Colocar em causa a propriedade da REN é pois um desafio, uma exigência dos cidadãos. Como a RNE é privada e distribui dividendos aos accionistas superiores, jamais lhe passaria pela cabeça baixar os dividendos aos accionistas em nome de melhores sistemas de segurança e armazenamento. O seu objectivo é o lucro e por isso não serve aos cidadãos. O apagão sublinhou a importância de sistemas de controlo e monitorização autónomos, capazes de isolar falhas rapidamente e evitar colapsos em cascata. É imperioso investir em redes inteligentes (as designadas “smart grids”), que monitorizam a rede em tempo real e isolam avarias, expandir a bombagem hidroelétrica, com o aproveitamento de barragens existentes (como Alqueva), investir em baterias, criando um Plano Nacional de Armazenamento. E que seja gerido por comunidades de cidadãos, para permitir a operação autónoma de áreas críticas, como hospitais ou centros urbanos.

 

Não se sabe ainda, com precisão, como a aconteceu o apagão. Porventura já se saberá que não terá sido o Putin, com o alicate na mão a cortar a energia, como aparece nas redes sociais. O que se sabe é que o País foi informado pela Antena 1, a Rádio pública, enquanto o governo, cobarde e incompetente, não foi capaz de informar por canais de emergência o que se passava. O que se sabe é que a situação actual do sector energético capturado por privados, nem serve o Estado enquanto tal, nem serve seguramente os cidadãos. Portanto, é mesmo a propriedade que está em causa. 

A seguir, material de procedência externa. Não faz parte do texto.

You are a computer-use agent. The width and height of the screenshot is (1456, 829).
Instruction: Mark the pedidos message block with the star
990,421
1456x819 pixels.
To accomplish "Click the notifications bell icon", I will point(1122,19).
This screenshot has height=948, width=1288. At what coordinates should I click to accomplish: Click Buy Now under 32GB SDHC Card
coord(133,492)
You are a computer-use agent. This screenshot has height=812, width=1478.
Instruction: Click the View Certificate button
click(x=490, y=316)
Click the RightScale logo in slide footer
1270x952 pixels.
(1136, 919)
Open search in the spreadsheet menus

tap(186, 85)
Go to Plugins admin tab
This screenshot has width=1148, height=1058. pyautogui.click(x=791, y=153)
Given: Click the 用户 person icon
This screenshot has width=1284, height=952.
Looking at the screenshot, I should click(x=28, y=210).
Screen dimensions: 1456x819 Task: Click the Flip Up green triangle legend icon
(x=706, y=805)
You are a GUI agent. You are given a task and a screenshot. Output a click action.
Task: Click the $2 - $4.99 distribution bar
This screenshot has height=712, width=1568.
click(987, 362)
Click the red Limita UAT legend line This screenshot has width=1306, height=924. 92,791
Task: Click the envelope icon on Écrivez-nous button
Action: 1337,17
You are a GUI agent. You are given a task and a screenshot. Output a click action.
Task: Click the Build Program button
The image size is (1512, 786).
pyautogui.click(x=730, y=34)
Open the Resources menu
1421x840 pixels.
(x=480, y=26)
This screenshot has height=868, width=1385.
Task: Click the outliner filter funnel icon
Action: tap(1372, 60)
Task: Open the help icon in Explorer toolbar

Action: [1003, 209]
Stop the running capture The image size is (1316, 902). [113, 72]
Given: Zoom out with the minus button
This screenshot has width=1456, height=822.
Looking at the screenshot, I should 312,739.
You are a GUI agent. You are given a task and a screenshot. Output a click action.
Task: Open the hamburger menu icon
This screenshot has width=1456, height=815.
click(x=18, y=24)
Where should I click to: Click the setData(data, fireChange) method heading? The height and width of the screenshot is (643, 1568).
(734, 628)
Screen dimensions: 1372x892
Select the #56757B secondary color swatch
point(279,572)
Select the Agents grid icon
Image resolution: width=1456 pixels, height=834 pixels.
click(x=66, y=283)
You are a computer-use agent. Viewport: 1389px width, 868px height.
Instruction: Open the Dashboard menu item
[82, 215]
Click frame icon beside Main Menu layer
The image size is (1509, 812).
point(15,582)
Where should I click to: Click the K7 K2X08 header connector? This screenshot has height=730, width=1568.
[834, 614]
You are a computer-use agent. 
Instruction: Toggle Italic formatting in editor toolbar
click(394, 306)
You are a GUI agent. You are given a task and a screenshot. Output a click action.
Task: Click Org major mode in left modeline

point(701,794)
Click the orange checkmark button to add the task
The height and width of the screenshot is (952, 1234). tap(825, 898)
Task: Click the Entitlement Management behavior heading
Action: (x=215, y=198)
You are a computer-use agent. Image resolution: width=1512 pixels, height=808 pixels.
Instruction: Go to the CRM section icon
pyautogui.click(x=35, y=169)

Recordo o inspirador do título deste artigo quando dizia, que enquanto a energia for tratada como mercadoria, a sua gestão estará sujeita às contradições do capital, seja em mãos privadas ou estatais. Friedrich Engels quando escreveu a obra que dispenso de nomear, sabia bem que a terra sem amos não era apenas uma ideia ou uma aspiração. É, continua a ser, uma exigência.